Excluding transportation, however, orders unexpectedly
dropped 1 percent. But March’s gain was revised up to 4.8
percent from 3.5 percent.

Although the report gave a mixed reading on the factory
sector, analysts said upward revisions to a host of categories
in March were a sign of strength in the manufacturing-led
recovery that started in the second half of last year.

They also implied first-quarter growth figures could be
revised higher when the government publishes its second
estimate on gross domestic product on Thursday.


The reports helped markets to shift focus away from
Europe’s debt woes. U.S. stocks (Read more about the stock market today. ) rose, with homebuilder shares
posting hefty gains. U.S. government debt prices fell, while
the dollar rose for a third straight session versus the euro.

Luxury homebuilder Toll Brothers Inc (TOL.N: ) reported a
smaller quarterly loss and said consumer demand was now picking
up. [ID:nN26175992]. Its shares were up nearly 3 percent.

“The data demonstrate that, despite the fiscal meltdown in
Europe, the recovery in the U.S. is still gathering momentum,”
said Paul Ashworth, senior U.S. economist at Capital Economics
in Toronto.

“Increasingly, signs are emerging that private domestic
demand might just be robust enough to survive Europe’s woes,
the removal of the fiscal stimulus and a renewed housing
downturn, without economic growth slowing too drastically.”

Home sales are expected to ebb in the aftermath of the tax
credit before trending higher toward the end of the year.
Buyers had to sign contracts by April 30 and close on the home
by the end of June to qualify for the federal tax credit.

New home sales are measured at contract signing. Sales of
previously owned homes are recorded at contract closing and are
expected to rise through June when the tax credit ends.

Analysts said a strengthening labor market, affordable
house prices and low mortgage rates would support the housing
market, whose collapse was the main trigger of the longest and
deepest recession since the 1930s.

“The market is absolutely starting to recover, but I think
what will happen for the year will be a very steady, slow
increase,” said Mitchell Hochberg, principal at Madden Real
Estate Ventures in New York.

“What you will see at least in May and June is a little bit
of a decline because of accelerated sales in March and April.”

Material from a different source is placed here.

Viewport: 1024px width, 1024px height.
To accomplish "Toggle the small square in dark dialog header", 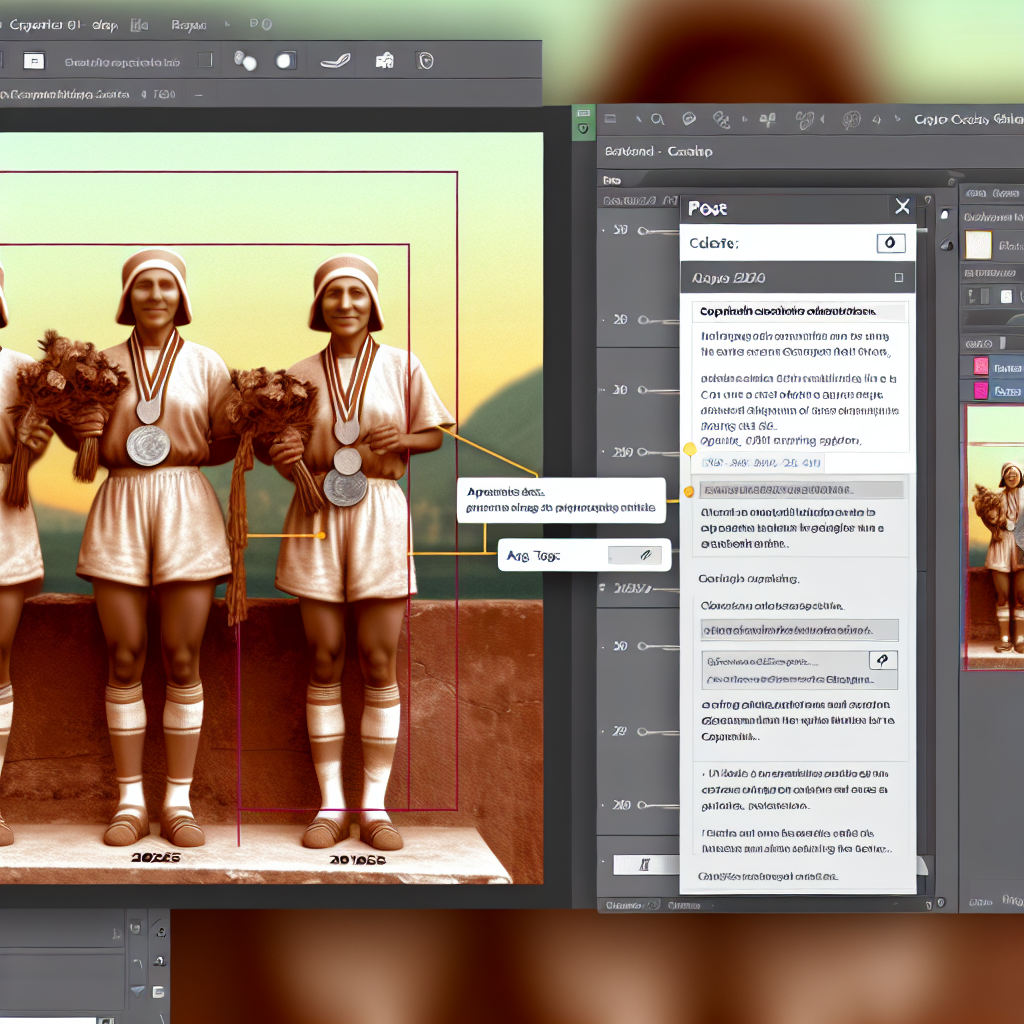I will (x=898, y=278).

Despite the jump in sales last month, the median sale price
for a new home dropped a record 9.7 percent from March to
$198,400, the lowest since December 2003.

However, the blow from slumping house prices was softened
by a record drop in the supply of homes on the market to the
lowest level since October 1968. Last month’s sales pace left
homes available for sale at 5.0 months supply, the lowest since
December 2005, compared with 6.2 months in March.


Durable goods orders graphic: http://r.reuters.com/duf56k

New home sales graphic: http://r.reuters.com/xyj56k
Investment Basics

(Reporting by Lucia Mutikani; Editing by Kenneth Barry)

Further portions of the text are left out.